- **TASK DIRECTIONS**:
Return the lines below exactly, please, from the one containing "Screen dimensions: 1187x742" through the last one, both included, and leave out any pictures.

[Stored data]
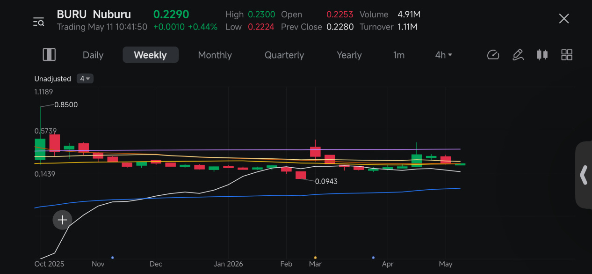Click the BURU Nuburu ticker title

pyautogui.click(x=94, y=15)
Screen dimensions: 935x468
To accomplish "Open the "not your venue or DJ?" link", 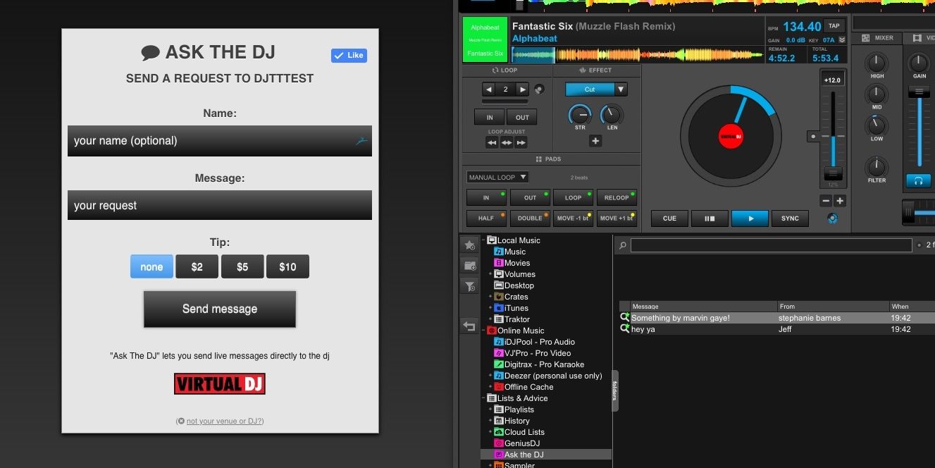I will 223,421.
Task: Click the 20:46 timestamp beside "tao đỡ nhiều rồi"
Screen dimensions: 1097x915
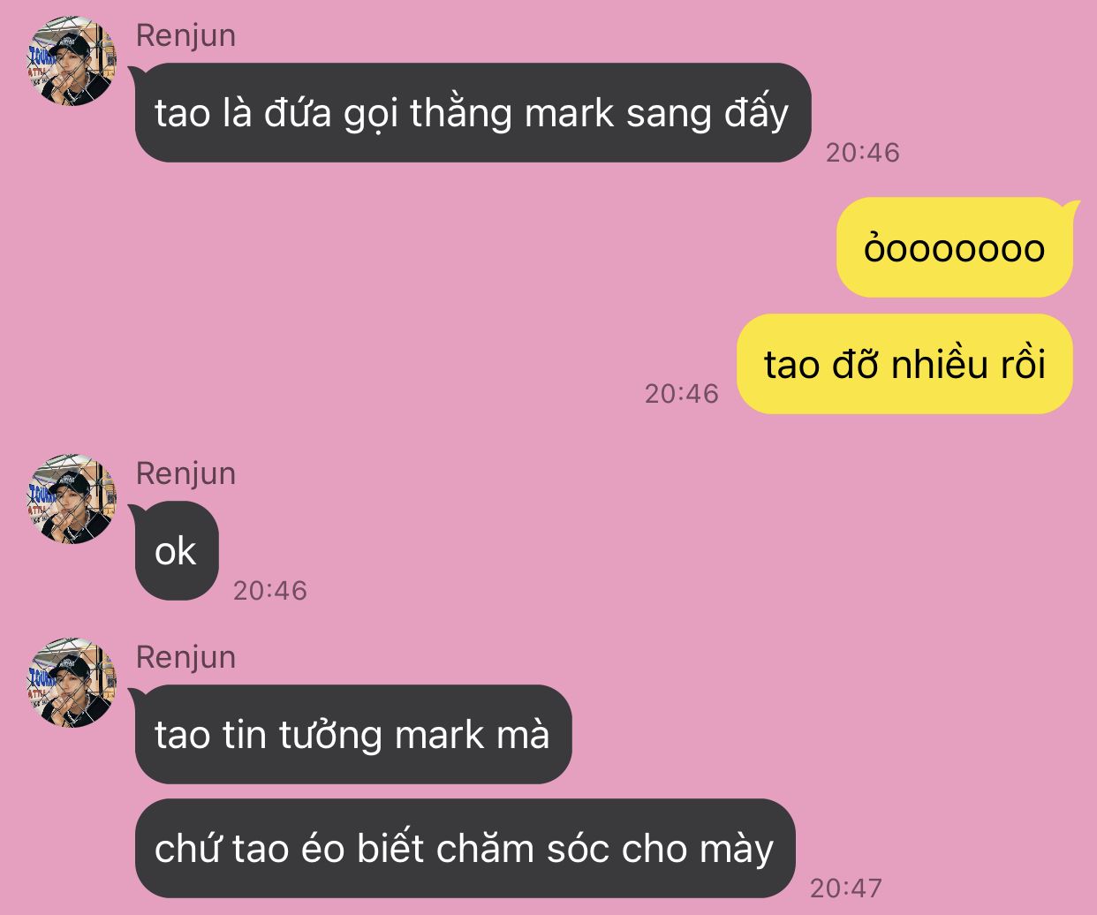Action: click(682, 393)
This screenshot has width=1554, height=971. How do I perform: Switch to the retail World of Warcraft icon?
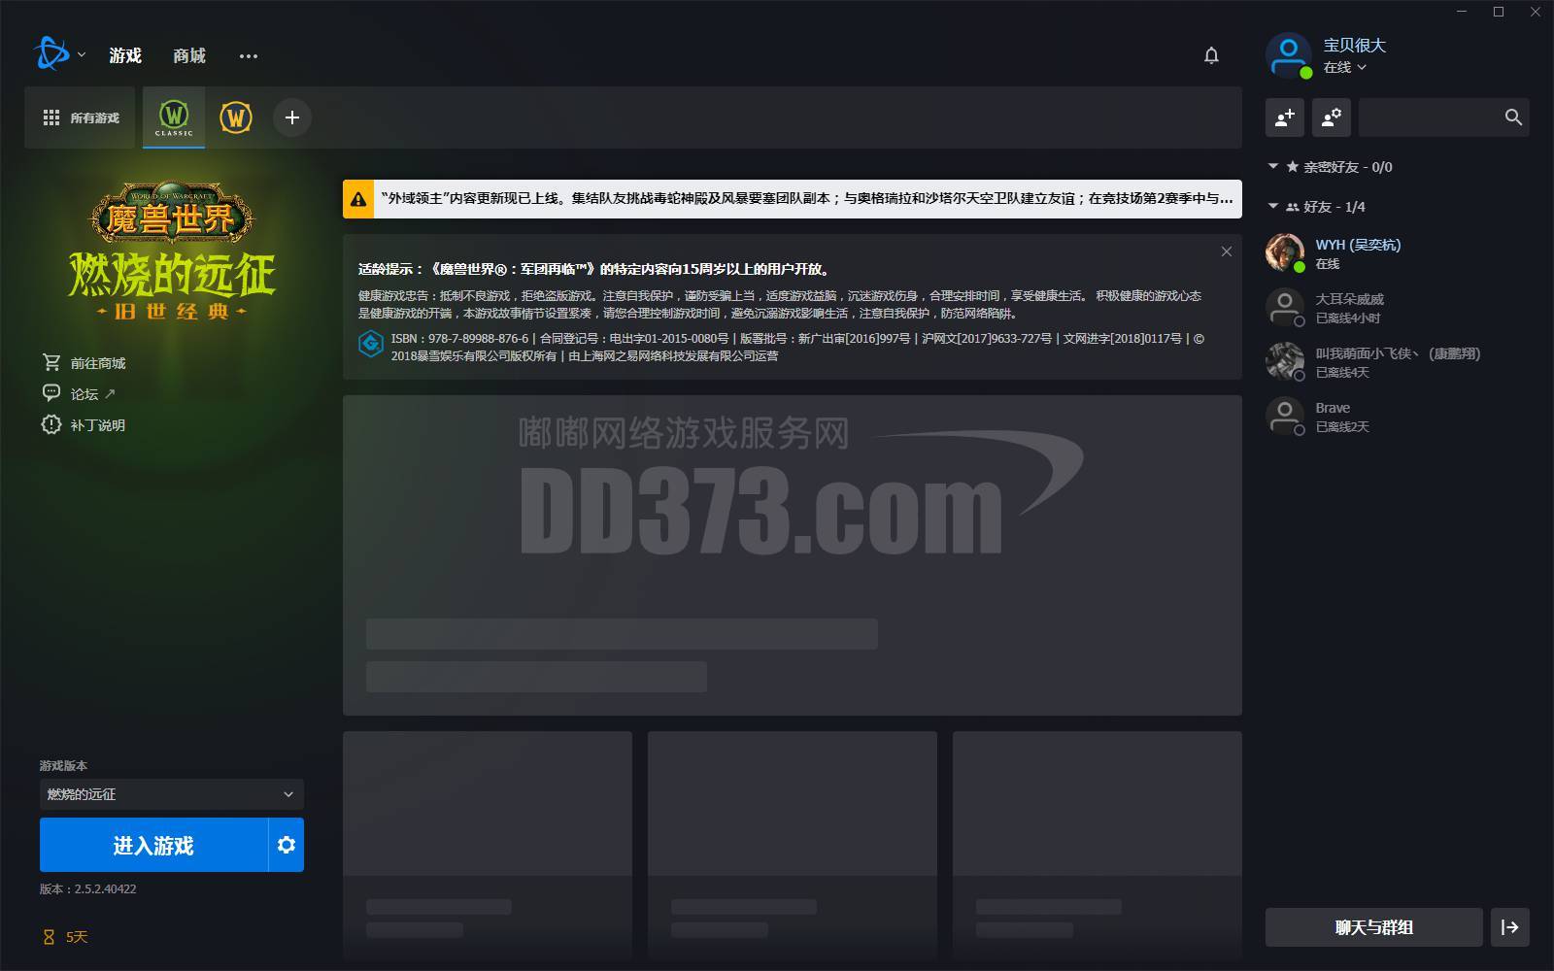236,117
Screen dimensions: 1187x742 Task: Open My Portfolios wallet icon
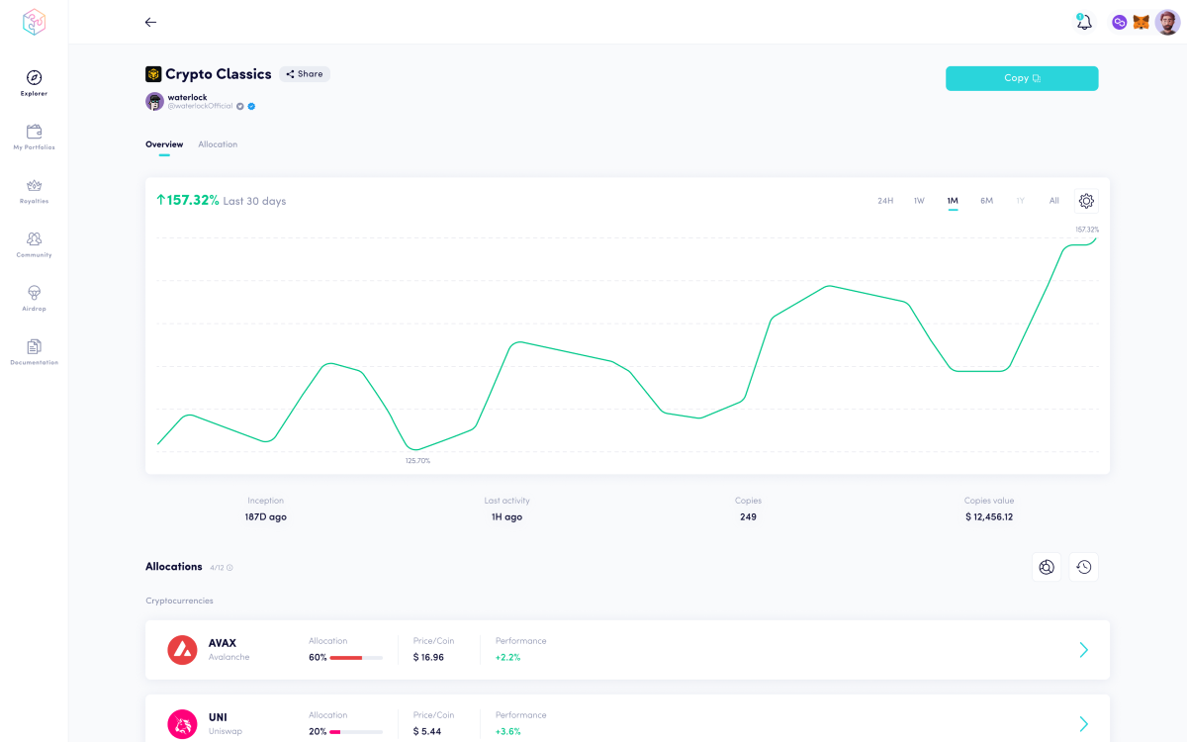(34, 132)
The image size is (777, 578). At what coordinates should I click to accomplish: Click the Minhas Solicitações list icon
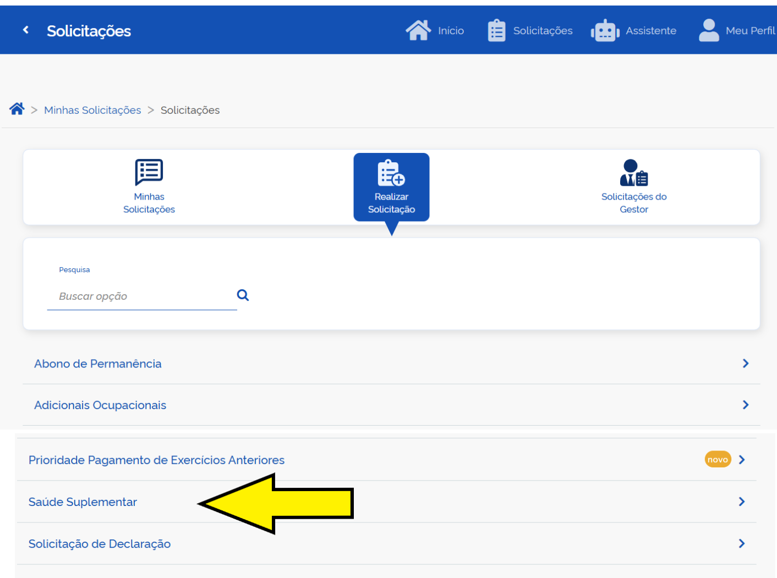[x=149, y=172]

- **SOLUTION**:
Screen dimensions: 1187x742 Task: Open My Portfolios wallet icon
(34, 132)
The image size is (777, 578). At what coordinates should I click to accomplish: Click the Minhas Solicitações list icon
[x=149, y=172]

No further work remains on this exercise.